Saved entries
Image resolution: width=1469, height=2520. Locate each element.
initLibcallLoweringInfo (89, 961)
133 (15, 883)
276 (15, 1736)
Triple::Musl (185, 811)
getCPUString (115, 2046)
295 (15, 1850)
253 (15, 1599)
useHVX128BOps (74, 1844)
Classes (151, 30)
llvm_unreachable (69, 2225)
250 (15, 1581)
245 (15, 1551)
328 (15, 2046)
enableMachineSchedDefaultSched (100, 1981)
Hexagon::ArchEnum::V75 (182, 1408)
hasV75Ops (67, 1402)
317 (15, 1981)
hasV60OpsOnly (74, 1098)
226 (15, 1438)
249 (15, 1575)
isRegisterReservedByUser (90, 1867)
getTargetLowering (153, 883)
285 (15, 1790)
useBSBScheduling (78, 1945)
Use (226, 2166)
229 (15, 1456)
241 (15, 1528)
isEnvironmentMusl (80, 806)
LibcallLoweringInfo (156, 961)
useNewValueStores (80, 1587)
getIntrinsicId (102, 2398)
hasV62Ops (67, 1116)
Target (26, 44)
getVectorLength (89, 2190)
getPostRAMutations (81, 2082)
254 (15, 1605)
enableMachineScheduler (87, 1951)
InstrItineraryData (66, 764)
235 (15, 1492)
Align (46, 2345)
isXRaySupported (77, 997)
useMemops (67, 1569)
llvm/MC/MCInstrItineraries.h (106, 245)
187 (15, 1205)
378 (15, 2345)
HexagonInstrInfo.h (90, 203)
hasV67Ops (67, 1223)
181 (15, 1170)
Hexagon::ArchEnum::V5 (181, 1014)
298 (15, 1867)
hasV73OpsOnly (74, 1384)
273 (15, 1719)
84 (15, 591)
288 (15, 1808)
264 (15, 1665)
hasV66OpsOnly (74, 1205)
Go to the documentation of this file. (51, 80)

What to produce => For this exercise, repeat exactly the lines of the data above from the one with "Classes (151, 30)" down to the one with "useMemops (67, 1569)", both end lines included.

Solution to the exercise =>
Classes (151, 30)
llvm_unreachable (69, 2225)
250 (15, 1581)
245 (15, 1551)
328 (15, 2046)
enableMachineSchedDefaultSched (100, 1981)
Hexagon::ArchEnum::V75 (182, 1408)
hasV75Ops (67, 1402)
317 (15, 1981)
hasV60OpsOnly (74, 1098)
226 (15, 1438)
249 (15, 1575)
isRegisterReservedByUser (90, 1867)
getTargetLowering (153, 883)
285 (15, 1790)
useBSBScheduling (78, 1945)
Use (226, 2166)
229 (15, 1456)
241 (15, 1528)
isEnvironmentMusl (80, 806)
LibcallLoweringInfo (156, 961)
useNewValueStores (80, 1587)
getIntrinsicId (102, 2398)
hasV62Ops (67, 1116)
Target (26, 44)
getVectorLength (89, 2190)
getPostRAMutations (81, 2082)
254 (15, 1605)
enableMachineScheduler (87, 1951)
InstrItineraryData (66, 764)
235 (15, 1492)
Align (46, 2345)
isXRaySupported (77, 997)
useMemops (67, 1569)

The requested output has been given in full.